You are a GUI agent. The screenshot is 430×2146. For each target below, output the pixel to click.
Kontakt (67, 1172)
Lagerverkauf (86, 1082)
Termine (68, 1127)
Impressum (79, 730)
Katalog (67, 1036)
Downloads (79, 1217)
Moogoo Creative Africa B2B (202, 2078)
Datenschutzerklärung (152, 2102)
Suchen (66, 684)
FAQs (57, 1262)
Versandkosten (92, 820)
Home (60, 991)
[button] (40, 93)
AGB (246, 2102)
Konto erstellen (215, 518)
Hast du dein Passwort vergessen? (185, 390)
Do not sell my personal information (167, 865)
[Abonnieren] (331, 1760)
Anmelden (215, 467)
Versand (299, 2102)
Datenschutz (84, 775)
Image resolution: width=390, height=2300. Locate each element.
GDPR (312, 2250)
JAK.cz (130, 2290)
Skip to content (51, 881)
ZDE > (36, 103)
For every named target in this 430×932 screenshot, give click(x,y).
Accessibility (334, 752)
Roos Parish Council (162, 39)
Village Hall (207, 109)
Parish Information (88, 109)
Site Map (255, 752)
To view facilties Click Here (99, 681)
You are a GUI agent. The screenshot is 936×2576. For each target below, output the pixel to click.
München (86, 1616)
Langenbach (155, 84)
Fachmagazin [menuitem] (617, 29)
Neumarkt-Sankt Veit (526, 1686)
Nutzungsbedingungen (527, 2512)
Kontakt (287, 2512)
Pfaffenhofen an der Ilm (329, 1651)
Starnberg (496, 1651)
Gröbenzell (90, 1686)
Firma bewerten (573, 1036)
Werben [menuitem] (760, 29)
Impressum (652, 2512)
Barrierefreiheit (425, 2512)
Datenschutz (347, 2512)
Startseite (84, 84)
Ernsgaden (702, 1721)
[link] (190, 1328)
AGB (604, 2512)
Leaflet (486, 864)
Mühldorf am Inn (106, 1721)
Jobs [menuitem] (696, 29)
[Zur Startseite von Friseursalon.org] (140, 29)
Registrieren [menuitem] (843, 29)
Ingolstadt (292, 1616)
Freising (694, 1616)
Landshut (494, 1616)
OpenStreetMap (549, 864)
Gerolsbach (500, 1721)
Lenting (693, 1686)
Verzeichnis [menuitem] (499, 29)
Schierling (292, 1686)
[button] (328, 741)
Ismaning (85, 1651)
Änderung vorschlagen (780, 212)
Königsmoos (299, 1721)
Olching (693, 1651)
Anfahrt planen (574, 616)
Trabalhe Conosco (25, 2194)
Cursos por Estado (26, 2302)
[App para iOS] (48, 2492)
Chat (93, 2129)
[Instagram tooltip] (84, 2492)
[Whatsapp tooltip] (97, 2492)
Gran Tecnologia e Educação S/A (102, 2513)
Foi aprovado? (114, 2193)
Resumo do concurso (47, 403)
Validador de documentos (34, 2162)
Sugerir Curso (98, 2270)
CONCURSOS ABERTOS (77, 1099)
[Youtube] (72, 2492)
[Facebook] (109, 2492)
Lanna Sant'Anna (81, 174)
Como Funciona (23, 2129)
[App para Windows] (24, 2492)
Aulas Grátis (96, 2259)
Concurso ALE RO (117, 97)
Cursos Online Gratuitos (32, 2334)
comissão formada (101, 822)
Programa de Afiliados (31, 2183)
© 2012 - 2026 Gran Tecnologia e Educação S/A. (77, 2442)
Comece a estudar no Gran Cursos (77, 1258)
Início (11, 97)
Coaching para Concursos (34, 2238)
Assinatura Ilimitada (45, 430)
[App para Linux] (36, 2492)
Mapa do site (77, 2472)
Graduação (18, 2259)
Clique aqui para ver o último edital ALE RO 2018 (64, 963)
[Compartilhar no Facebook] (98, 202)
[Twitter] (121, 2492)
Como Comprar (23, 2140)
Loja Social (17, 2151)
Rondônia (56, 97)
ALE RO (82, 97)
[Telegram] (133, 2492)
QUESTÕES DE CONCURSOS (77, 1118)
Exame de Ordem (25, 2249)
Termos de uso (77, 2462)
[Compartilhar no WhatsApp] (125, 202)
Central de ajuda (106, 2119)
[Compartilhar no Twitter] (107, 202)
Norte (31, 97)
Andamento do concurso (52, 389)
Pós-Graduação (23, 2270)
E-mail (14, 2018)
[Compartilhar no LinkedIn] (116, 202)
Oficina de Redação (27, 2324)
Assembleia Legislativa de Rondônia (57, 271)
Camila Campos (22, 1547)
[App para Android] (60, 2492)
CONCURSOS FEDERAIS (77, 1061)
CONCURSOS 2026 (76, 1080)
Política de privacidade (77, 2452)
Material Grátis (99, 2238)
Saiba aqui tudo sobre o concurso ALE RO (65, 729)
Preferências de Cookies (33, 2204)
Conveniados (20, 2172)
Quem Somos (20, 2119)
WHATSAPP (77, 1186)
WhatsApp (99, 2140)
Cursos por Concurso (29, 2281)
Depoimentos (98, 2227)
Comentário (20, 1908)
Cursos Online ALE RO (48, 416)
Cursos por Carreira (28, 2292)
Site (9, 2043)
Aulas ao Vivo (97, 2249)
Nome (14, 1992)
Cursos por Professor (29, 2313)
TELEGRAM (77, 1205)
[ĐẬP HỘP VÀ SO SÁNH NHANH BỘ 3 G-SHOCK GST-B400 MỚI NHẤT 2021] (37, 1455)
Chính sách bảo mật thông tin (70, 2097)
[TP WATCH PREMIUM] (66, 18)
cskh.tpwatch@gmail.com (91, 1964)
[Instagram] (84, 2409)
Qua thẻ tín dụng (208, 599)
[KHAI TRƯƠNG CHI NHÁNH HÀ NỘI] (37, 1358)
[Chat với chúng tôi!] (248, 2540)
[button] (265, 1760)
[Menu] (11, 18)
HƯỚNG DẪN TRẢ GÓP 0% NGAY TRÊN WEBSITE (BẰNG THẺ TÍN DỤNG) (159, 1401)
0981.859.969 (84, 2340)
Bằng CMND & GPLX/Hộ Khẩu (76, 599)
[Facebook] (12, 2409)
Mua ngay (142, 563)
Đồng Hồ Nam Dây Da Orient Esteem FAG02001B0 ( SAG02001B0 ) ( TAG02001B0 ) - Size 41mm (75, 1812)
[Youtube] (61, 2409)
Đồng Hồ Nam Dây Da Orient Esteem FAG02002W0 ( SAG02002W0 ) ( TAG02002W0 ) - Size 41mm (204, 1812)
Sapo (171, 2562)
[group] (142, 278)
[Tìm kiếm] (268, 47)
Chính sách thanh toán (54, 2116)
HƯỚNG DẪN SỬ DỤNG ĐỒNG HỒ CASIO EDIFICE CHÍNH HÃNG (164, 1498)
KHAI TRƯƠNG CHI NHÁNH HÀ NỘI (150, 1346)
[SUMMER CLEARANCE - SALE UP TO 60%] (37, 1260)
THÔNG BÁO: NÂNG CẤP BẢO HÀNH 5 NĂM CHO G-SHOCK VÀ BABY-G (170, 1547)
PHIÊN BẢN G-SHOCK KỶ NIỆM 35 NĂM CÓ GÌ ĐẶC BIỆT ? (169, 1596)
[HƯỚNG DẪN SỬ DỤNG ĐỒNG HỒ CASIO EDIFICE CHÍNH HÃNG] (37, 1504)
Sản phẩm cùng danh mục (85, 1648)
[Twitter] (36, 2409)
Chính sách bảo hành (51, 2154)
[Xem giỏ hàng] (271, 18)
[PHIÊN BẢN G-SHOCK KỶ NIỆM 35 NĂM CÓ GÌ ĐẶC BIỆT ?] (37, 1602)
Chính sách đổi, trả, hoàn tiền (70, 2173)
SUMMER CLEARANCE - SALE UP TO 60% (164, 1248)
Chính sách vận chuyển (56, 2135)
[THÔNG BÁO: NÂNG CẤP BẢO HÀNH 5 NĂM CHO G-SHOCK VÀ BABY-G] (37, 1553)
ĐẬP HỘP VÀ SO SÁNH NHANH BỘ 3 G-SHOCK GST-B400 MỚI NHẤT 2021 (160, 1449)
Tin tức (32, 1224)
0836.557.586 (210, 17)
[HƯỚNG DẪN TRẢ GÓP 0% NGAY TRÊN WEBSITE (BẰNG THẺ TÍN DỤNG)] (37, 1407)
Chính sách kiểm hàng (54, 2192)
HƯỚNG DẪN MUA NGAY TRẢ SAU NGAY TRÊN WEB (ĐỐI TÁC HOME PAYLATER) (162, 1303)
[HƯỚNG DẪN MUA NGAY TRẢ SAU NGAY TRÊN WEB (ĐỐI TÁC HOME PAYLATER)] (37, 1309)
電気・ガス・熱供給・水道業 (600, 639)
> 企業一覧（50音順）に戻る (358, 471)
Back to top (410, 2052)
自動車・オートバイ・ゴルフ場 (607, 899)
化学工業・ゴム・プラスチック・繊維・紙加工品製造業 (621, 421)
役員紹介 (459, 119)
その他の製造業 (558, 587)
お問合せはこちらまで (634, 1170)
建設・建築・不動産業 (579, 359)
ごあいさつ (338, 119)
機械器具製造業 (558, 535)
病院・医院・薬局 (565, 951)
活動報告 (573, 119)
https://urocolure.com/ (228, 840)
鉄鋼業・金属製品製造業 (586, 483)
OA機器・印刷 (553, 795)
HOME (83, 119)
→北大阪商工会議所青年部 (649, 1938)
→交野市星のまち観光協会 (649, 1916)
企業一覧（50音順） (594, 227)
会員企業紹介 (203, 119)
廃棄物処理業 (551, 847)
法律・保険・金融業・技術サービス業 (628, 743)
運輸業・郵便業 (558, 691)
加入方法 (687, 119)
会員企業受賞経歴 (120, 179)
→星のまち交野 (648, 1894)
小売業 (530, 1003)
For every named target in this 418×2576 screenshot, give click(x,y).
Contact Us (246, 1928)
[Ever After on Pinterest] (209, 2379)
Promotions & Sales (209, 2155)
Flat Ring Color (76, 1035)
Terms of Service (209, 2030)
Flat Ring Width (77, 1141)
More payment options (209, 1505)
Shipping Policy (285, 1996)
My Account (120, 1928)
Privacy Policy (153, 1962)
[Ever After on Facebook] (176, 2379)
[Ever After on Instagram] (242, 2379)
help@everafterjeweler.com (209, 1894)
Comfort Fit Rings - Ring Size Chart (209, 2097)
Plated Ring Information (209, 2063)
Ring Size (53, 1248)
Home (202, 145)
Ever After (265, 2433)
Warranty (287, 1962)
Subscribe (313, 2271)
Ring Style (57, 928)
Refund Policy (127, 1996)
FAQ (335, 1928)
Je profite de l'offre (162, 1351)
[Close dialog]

========

Everything above from the line containing "OpenStreetMap (549, 864)" down to the line containing "E-mail (14, 2018)" is to be transcribed exactly, with both of those lines included and nothing else added.

OpenStreetMap (549, 864)
Gerolsbach (500, 1721)
Lenting (693, 1686)
Verzeichnis [menuitem] (499, 29)
Schierling (292, 1686)
[button] (328, 741)
Ismaning (85, 1651)
Änderung vorschlagen (780, 212)
Königsmoos (299, 1721)
Olching (693, 1651)
Anfahrt planen (574, 616)
Trabalhe Conosco (25, 2194)
Cursos por Estado (26, 2302)
[App para iOS] (48, 2492)
Chat (93, 2129)
[Instagram tooltip] (84, 2492)
[Whatsapp tooltip] (97, 2492)
Gran Tecnologia e Educação S/A (102, 2513)
Foi aprovado? (114, 2193)
Resumo do concurso (47, 403)
Validador de documentos (34, 2162)
Sugerir Curso (98, 2270)
CONCURSOS ABERTOS (77, 1099)
[Youtube] (72, 2492)
[Facebook] (109, 2492)
Lanna Sant'Anna (81, 174)
Como Funciona (23, 2129)
[App para Windows] (24, 2492)
Aulas Grátis (96, 2259)
Concurso ALE RO (117, 97)
Cursos Online Gratuitos (32, 2334)
comissão formada (101, 822)
Programa de Afiliados (31, 2183)
© 2012 - 2026 Gran Tecnologia e Educação S/A. (77, 2442)
Comece a estudar no Gran Cursos (77, 1258)
Início (11, 97)
Coaching para Concursos (34, 2238)
Assinatura Ilimitada (45, 430)
[App para Linux] (36, 2492)
Mapa do site (77, 2472)
Graduação (18, 2259)
Clique aqui para ver o último edital ALE RO 2018 (64, 963)
[Compartilhar no Facebook] (98, 202)
[Twitter] (121, 2492)
Como Comprar (23, 2140)
Loja Social (17, 2151)
Rondônia (56, 97)
ALE RO (82, 97)
[Telegram] (133, 2492)
QUESTÕES DE CONCURSOS (77, 1118)
Exame de Ordem (25, 2249)
Termos de uso (77, 2462)
[Compartilhar no WhatsApp] (125, 202)
Central de ajuda (106, 2119)
[Compartilhar no Twitter] (107, 202)
Norte (31, 97)
Andamento do concurso (52, 389)
Pós-Graduação (23, 2270)
E-mail (14, 2018)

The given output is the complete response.